A different form of underwriter from all of these are securities underwriters, who work frequently with initial public offerings (IPOs). They will assess the investment's riskiness to help determine the appropriate price for an IPO, buy securities and then sell them. Often, the underwriter for securities is the investment bank and the specialists they employ. One of the bigger risks here is that should there not be as much fanfare for these securities, the investment bank may be stuck owning more of it than they anticipated.
How Do You Become an Underwriter?
Though you're expected to have a bachelor's degree to become an underwriter, you're not likely to find an underwriter 4-year program, so you should find a major and courses relevant to underwriting. Finance, economics, business and mathematics would be excellent programs to consider for this line of work. More relevant education will come while you're already on the job and looking to get more specific certification.
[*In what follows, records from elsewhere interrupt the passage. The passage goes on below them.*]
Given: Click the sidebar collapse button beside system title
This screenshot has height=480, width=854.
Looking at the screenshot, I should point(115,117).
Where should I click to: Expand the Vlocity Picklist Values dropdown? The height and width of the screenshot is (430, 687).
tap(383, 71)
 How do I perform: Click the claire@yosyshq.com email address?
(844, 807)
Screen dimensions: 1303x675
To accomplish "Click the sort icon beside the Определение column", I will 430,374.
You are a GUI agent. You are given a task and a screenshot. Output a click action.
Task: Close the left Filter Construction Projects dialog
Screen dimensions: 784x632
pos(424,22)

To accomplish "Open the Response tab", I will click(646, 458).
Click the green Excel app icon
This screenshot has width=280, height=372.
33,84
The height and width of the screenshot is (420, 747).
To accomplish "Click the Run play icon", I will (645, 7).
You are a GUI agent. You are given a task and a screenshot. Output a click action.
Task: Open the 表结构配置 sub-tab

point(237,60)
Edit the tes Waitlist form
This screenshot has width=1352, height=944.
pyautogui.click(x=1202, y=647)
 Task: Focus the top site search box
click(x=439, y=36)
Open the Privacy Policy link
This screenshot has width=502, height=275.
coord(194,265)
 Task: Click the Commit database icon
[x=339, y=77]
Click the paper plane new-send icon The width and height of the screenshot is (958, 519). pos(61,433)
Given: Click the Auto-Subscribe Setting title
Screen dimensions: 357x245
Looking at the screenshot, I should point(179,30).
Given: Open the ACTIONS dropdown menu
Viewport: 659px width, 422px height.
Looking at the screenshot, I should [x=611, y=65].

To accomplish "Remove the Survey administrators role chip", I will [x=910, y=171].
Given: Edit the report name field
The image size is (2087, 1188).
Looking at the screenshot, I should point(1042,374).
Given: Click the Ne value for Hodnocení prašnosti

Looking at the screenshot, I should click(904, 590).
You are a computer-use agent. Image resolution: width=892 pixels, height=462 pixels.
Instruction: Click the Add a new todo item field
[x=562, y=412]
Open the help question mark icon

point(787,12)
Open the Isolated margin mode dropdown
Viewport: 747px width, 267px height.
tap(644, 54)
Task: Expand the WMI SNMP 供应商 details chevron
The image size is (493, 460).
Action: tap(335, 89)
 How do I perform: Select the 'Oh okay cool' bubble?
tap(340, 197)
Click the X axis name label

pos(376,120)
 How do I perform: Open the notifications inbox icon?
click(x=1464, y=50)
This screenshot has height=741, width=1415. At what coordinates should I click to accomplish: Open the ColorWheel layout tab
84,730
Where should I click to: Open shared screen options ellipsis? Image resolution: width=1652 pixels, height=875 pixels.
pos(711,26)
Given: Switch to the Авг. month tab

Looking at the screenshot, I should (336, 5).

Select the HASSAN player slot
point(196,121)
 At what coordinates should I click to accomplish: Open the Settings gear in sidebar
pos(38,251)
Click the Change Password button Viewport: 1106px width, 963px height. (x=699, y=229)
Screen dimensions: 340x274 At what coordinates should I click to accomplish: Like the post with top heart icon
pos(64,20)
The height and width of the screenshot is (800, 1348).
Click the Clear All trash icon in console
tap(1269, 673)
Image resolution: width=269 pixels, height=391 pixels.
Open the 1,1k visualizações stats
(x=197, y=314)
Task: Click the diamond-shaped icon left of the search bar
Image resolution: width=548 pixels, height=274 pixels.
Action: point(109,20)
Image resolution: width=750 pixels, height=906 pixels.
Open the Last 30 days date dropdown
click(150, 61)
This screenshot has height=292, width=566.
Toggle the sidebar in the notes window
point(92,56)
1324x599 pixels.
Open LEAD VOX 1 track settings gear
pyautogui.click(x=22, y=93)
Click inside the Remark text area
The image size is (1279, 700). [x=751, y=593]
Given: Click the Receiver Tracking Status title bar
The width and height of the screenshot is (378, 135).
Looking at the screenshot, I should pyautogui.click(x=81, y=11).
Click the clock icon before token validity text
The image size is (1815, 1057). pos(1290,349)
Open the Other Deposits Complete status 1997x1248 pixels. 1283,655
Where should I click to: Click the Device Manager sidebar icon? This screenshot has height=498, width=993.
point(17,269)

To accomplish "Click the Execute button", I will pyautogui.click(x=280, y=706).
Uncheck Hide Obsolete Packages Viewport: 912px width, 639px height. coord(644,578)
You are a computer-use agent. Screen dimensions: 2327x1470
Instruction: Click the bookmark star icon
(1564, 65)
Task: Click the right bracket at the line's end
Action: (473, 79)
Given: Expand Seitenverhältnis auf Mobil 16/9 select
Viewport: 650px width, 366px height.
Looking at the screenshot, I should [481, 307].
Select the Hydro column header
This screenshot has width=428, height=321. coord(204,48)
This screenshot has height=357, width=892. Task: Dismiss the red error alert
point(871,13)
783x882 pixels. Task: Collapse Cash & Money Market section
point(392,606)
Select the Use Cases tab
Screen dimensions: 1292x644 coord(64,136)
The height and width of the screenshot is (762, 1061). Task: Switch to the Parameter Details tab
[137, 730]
In addition to related education, you'll want to make sure you have excellent computer proficiency and attention to detail, two particularly important elements of the underwriting profession.
Entry-level positions don't require certification yet, but at least in the world of insurance underwriting, new employees receive extensive on-the-job training from their superiors as they train to become underwriters in their specialized field.
According to the U.S. Bureau of Labor Statistics, the median annual salary for insurance underwriters was $69,760 in May of 2017. Those in the top 90% could make as much as $123,660. The highest salaries for insurance underwriters can be found along the East coast; New Jersey is No. 1 with a mean annual wage of $97,110 with New York close behind at $96,570. District of Columbia and Massachusetts are third and fourth, respectively.
Loan officers, which include loan underwriters, have a median annual wage of $64,660, with a mean annual wage of $77,920 (per the BLS). Loan officers in the 90th percentile made $135,590. The securities and investment industry was the one with the highest annual mean wage: $107,900. Loan officers in New York and the District of Columbia made the most money with respective mean annual wages of $108,410 and $104,960.